How does it change the texture?

Well, it’ll toughen it. It’ll make it… You just don’t have the same texture. Believe me. I know what I’m talking about. It will toughen it. It’ll even change the flavor of it.

Tell me about Pat.

She’s been with us off and on for many, many years. She was here when I came to work at Tops. As a matter of fact, I was kidding with her the other day. She and I opened up that Winchester at Elvis Presley store. But she hasn’t been constant. She’d come in and work a while, then leave, work a while, then leave. But she’s helped us a lot since we’ve had her back working with these cooks, working with opening people, opening personnel. There’s more to it than just cooking. They have to get the day ready.

Is barbecue all that y’all sell?

We have burgers, hamburgers and cheeseburgers. Of course, we have French fries and chips and slaw. We don’t sell hot dogs and stuff like that. We don’t have no barbecued bologna or nothing like that like some of these people do. What we try to do is we have a fairly limited menu. We try to take what we know how to handle and do as well as we can with it. We try to maintain the top quality. We don’t have a lot of items. We just try to do the best we can with what we’ve got.

Do people from the different Tops interact a lot?

Oh, yeah. They’re buddies, you know. The managers call each other. Weekly we put out a shop standing sheet that shows where they stand, and their cost control, and their sales. It goes from top to bottom, from the best to the worst. They strive to be up in the top part and it don’t make them feel too good when they get down in the bottom part. It gives them something to strive for, makes them compete a little with each other. And they get paid for it, too. They get an incentive. If they’re in the top category, they get a good bonus. If they’re in the bottom category, they don’t.

Does that have a lot to do with location, or…

Well, it has to do with the crew and the manager controlling the cost and building the sales. The all go hand in hand. Got to have good sales and have your costs in line. Of course, we’re trying to make as much money as we can, you know.

How many people do you employ?

I think right now we have a hundred and twenty-six.

Tell me about the name ‘Tops.’ Do you know why it’s names that?

J.W. came up with that.
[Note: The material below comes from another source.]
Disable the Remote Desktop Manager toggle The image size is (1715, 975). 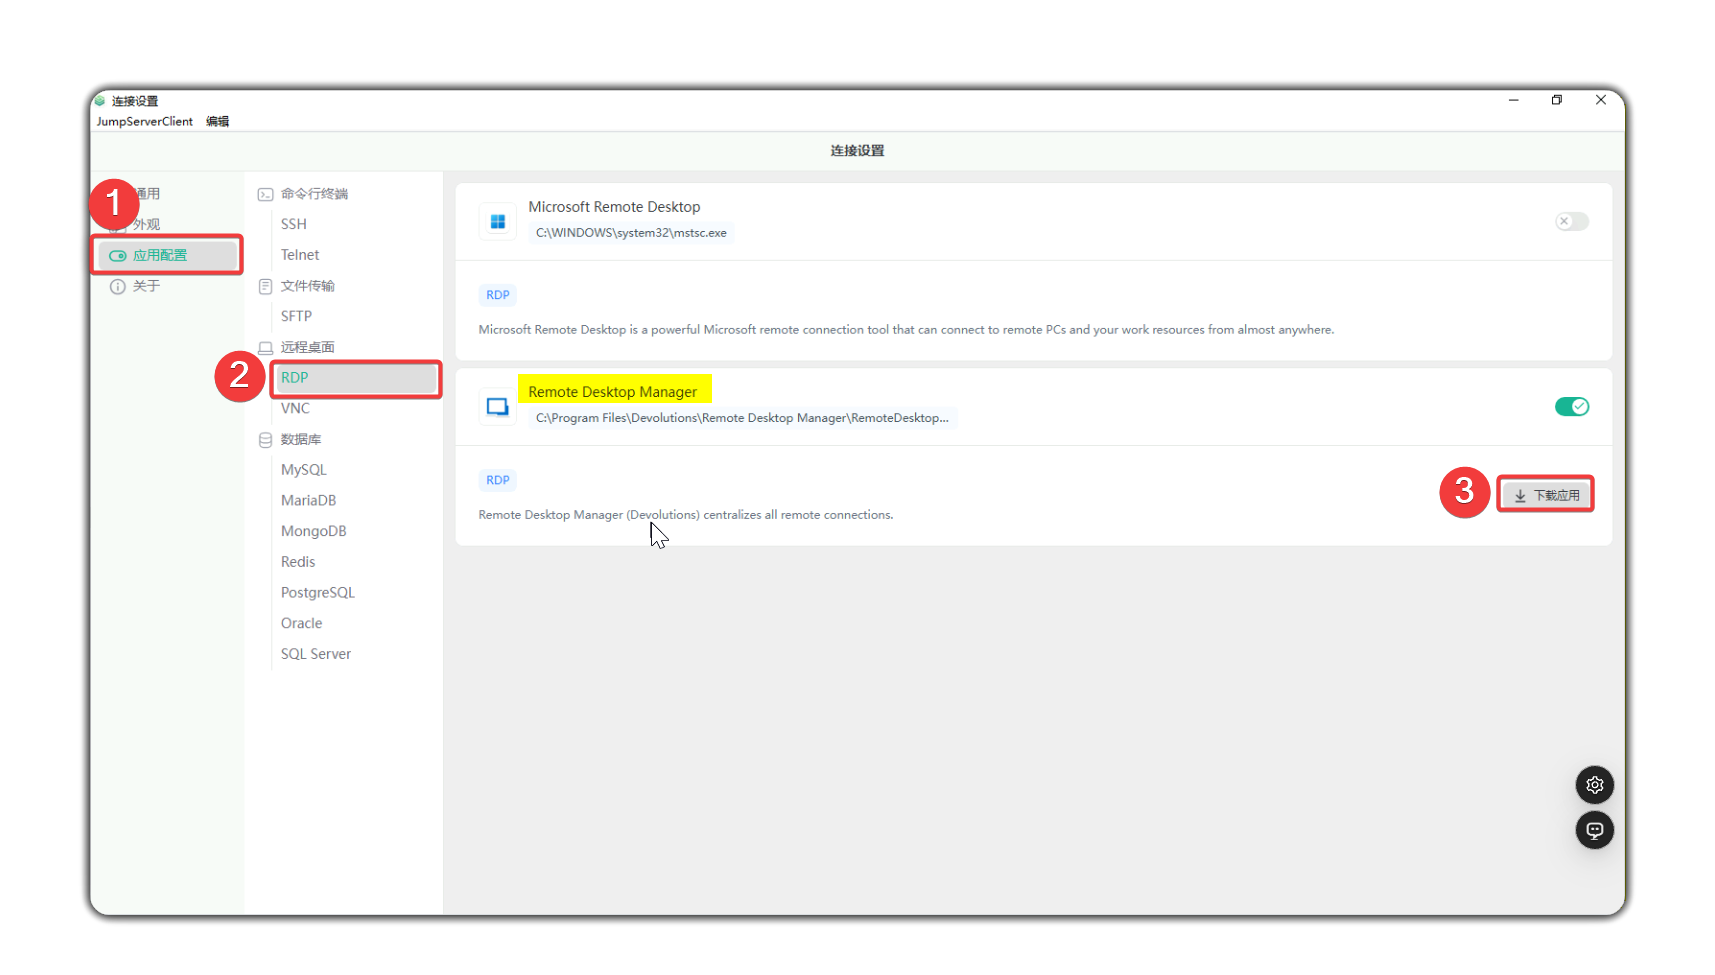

He said he thought it would just be Tops. Tops. The best. As a matter of fact, if you’ll notice, on our logo on our signs we have ‘Memphis Best Since 1952.’ And we strongly believe that.

Have you won any competitions?

Yeah. We’ve won a few.

Do y’all participate in those kinds of Memphis in May kinds of…
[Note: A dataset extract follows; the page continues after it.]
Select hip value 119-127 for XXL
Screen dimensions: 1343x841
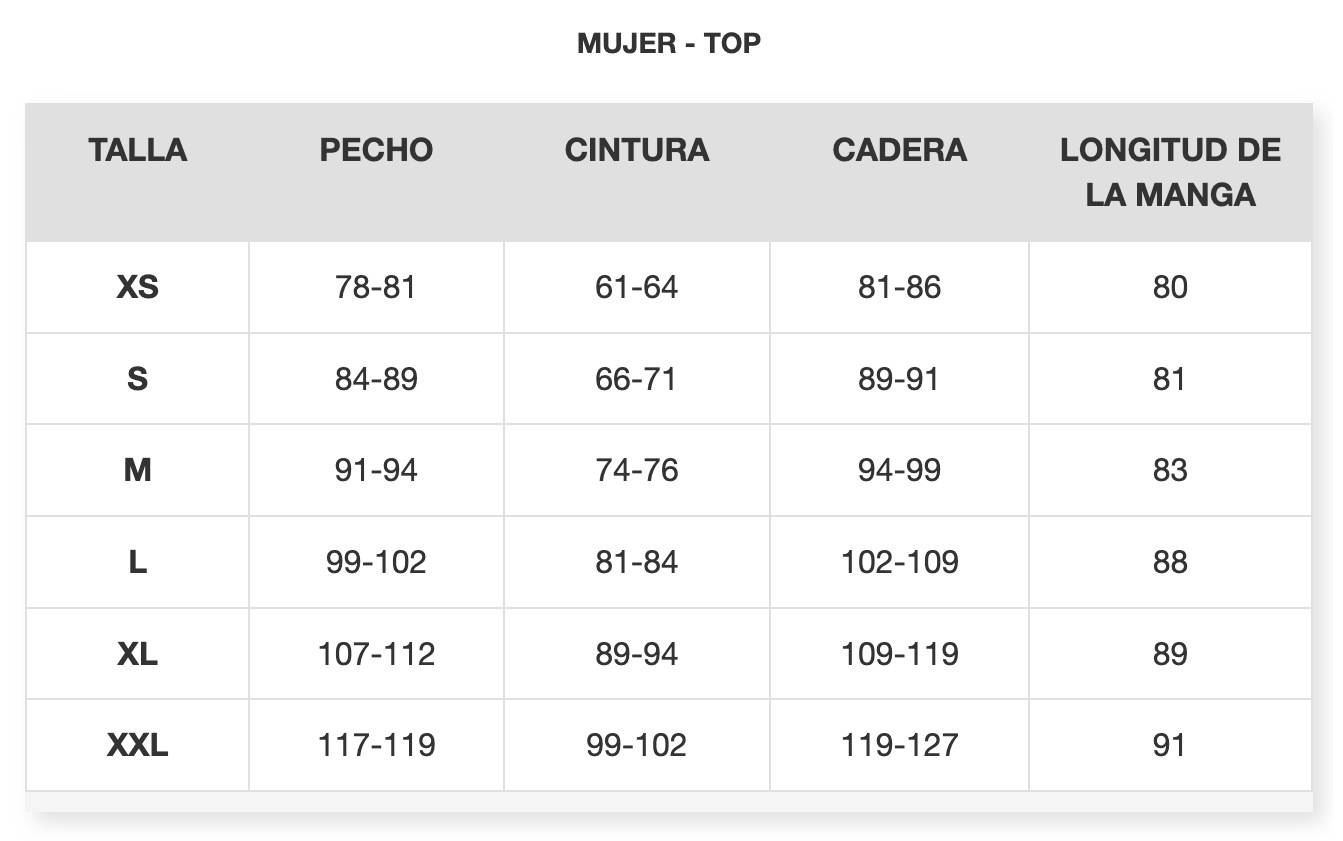[899, 746]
Well, not… We’ve entered some barbecue cooking contests, but I found out that they are usually popularity contests. They try to choose… I don’t think it has anything to do with the taste of the barbecue. It has to do with who puts on the best show and who’s the most popular that particular day. They usually get celebrities to do the judging. We’ve gone up there and we’ve placed in those things, but, you know, it goes how they decide it’s going to go, if you can understand what I’m trying to tell you. It’s more or less… It’s not really a barbecue contest. It’s a beauty contest. I’ll give you an example. We entered one once and the winner of the contest was the one… Now, we had some regular old grandmother looking people preparing ours and this other outfit had two young ladies in short shorts and halters serving theirs. They won. [laughs] We just got to point we just quit entering them.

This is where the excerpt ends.